» Do this
Reproduce the listing word for word, starting at the line that contains "The width and" and continuing through the end, with both ends included. Leave the pictures out.
----- Dataset extract
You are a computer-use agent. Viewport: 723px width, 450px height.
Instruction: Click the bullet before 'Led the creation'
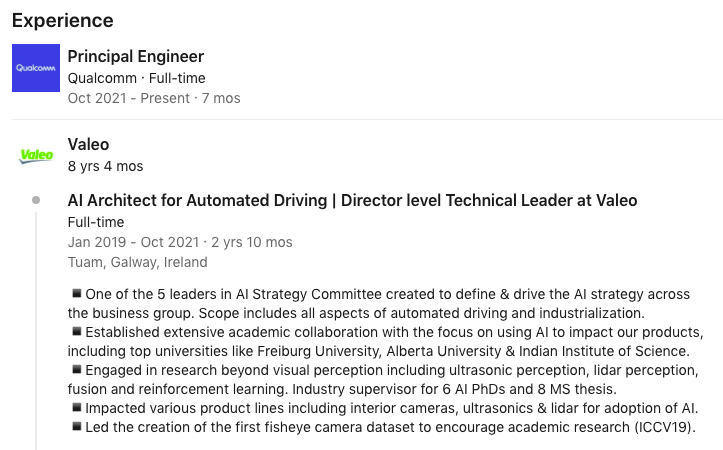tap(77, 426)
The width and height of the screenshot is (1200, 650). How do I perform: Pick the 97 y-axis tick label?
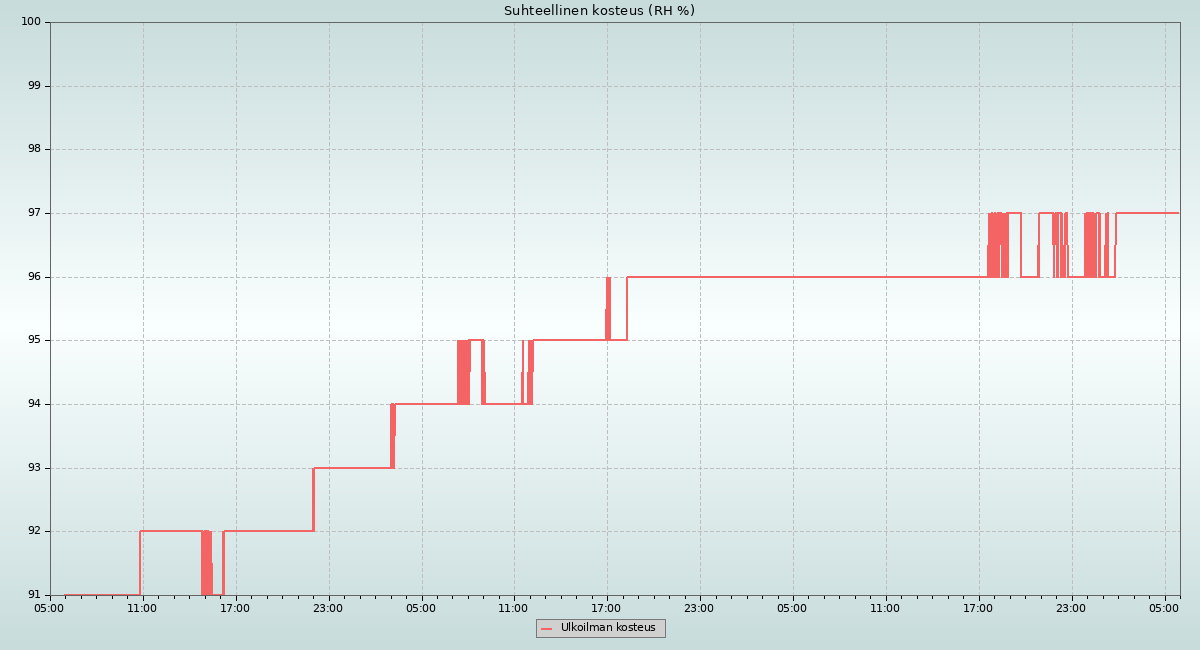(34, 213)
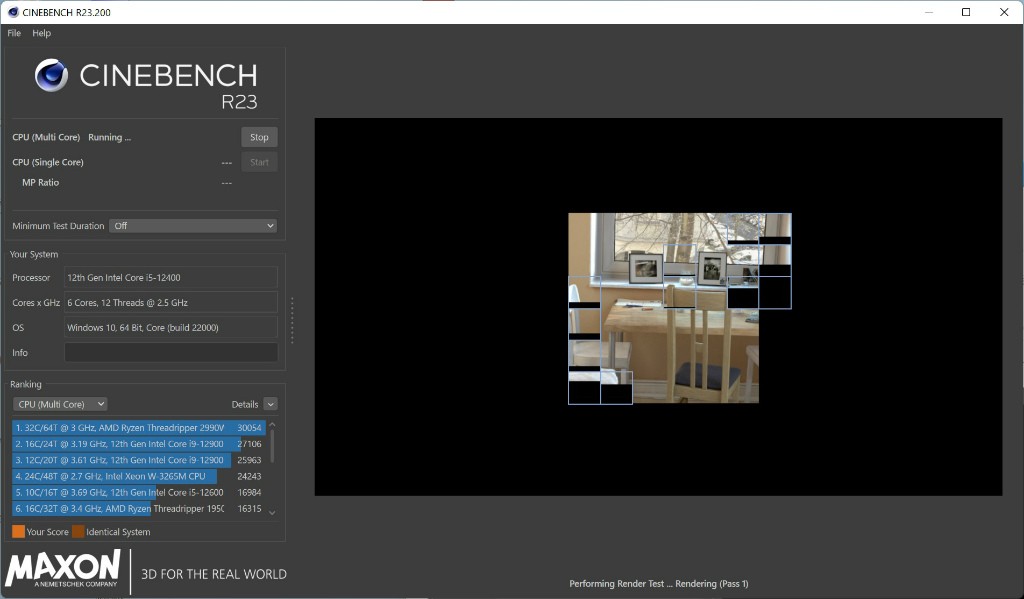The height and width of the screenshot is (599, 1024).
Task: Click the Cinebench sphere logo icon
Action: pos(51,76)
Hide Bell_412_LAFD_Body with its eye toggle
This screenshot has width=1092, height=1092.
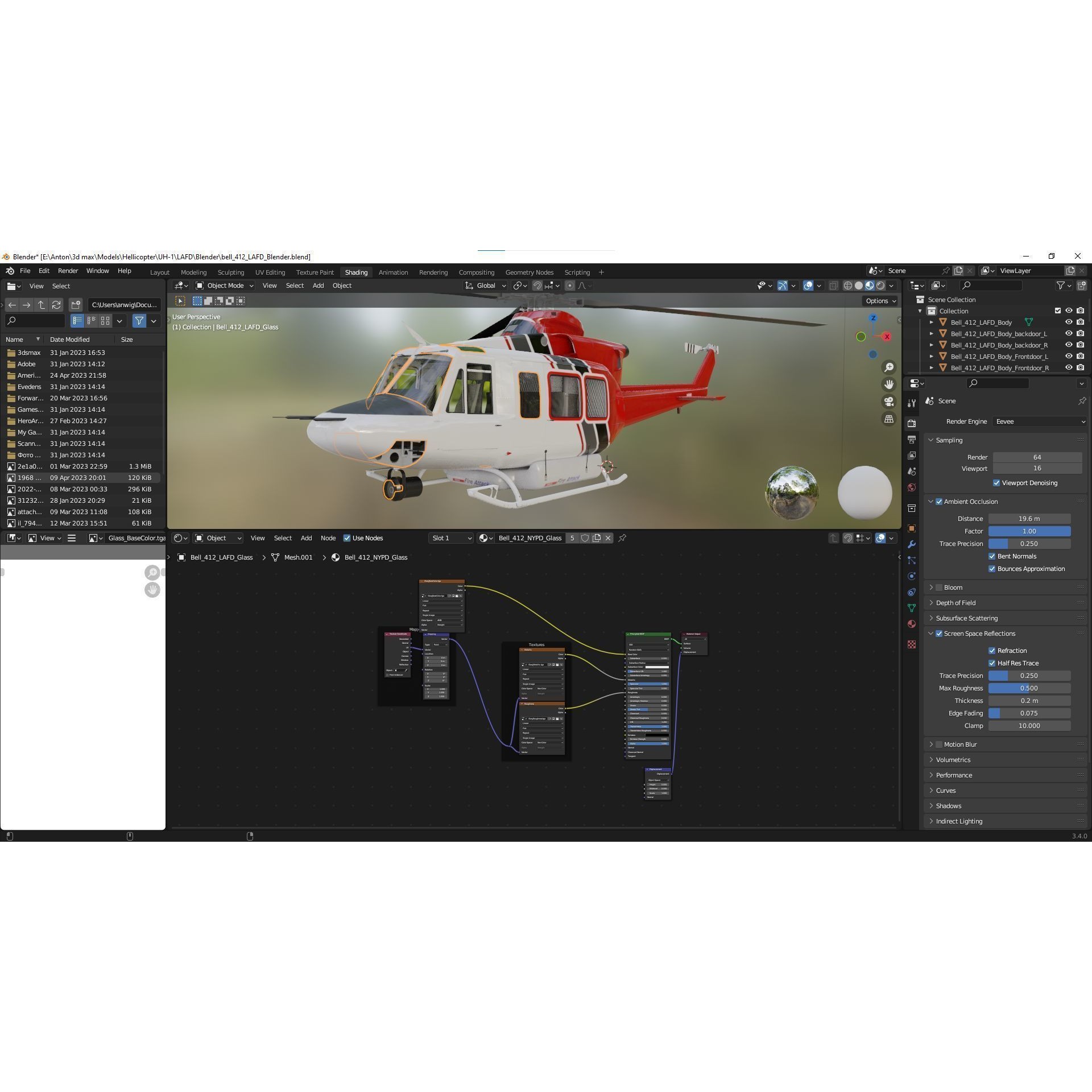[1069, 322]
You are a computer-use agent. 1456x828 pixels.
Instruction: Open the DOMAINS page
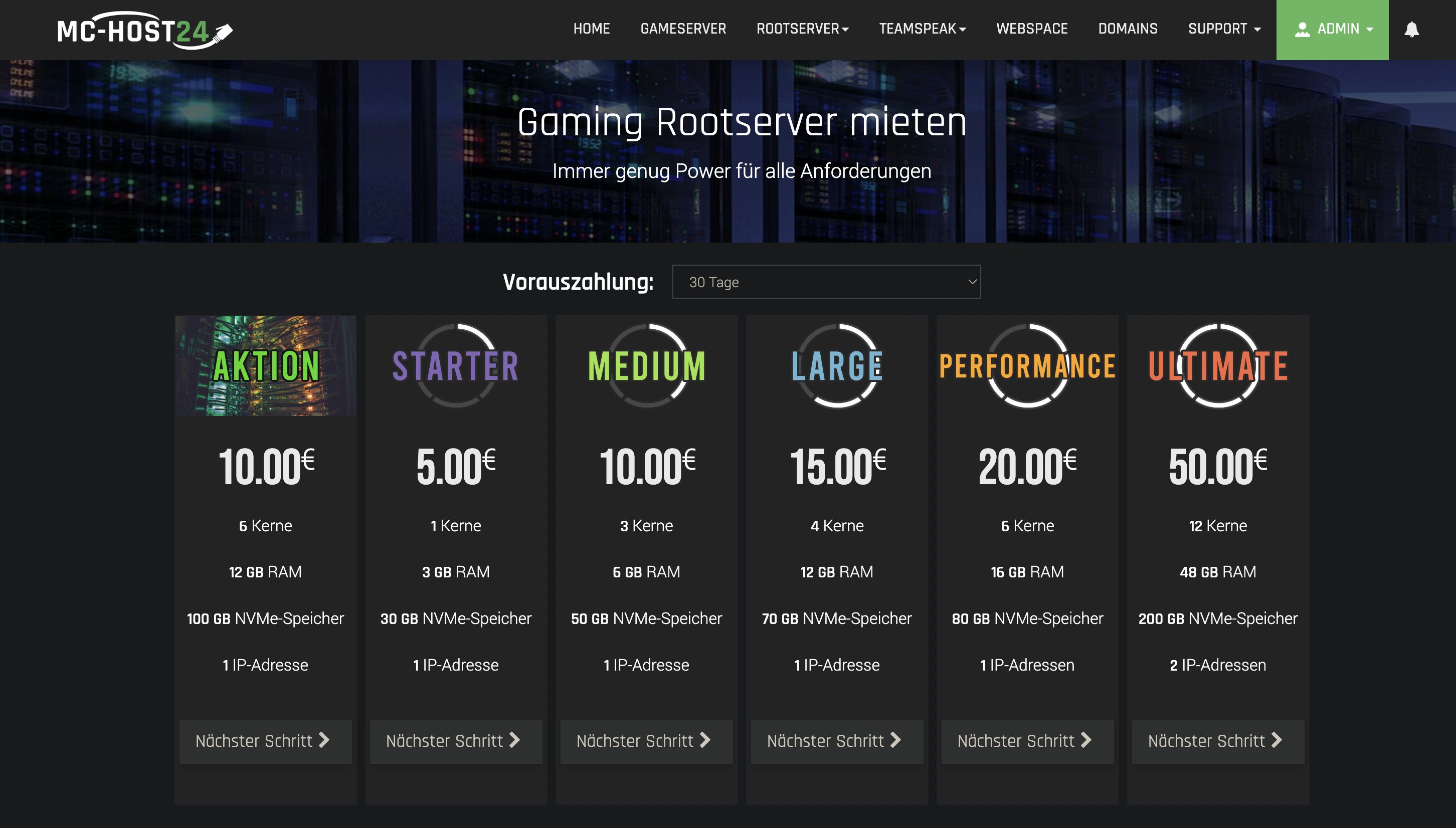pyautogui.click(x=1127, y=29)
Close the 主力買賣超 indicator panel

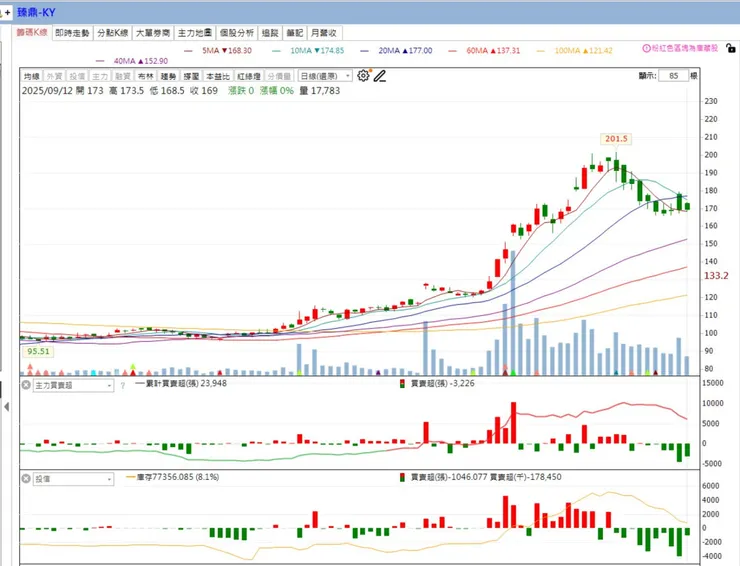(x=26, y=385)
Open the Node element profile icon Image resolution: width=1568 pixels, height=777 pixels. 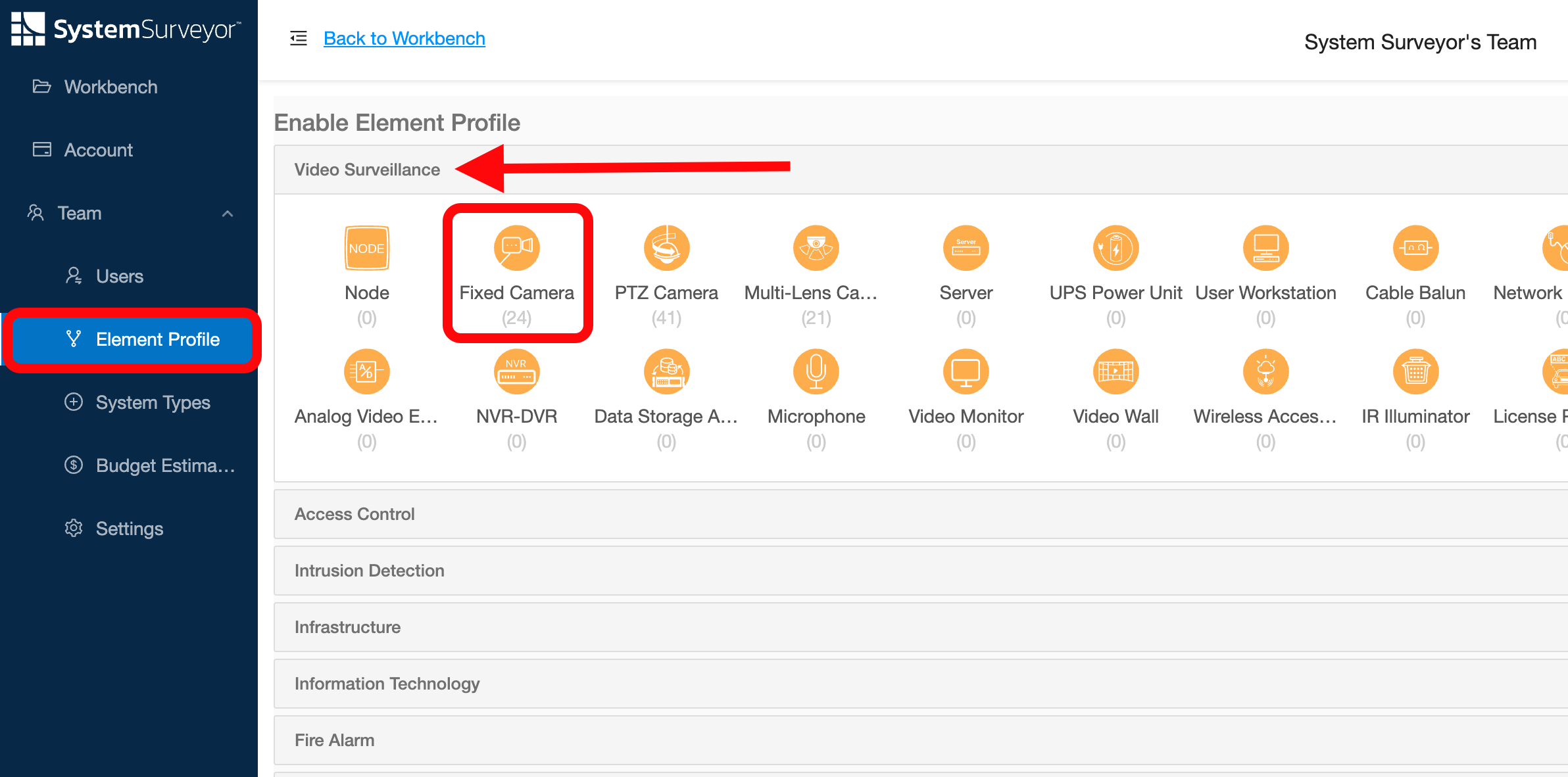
----------
» Task answer
The width and height of the screenshot is (1200, 650). How do I perform: Pick the 97 y-axis tick label?
(34, 213)
The height and width of the screenshot is (599, 1024).
Task: Click the Cinebench sphere logo icon
Action: pos(51,76)
Hide Bell_412_LAFD_Body with its eye toggle
This screenshot has width=1092, height=1092.
[1069, 322]
You are a computer-use agent. 1456x828 pixels.
Instruction: Open the DOMAINS page
pyautogui.click(x=1127, y=29)
Close the 主力買賣超 indicator panel

(x=26, y=385)
Open the Node element profile icon Image resolution: width=1568 pixels, height=777 pixels. 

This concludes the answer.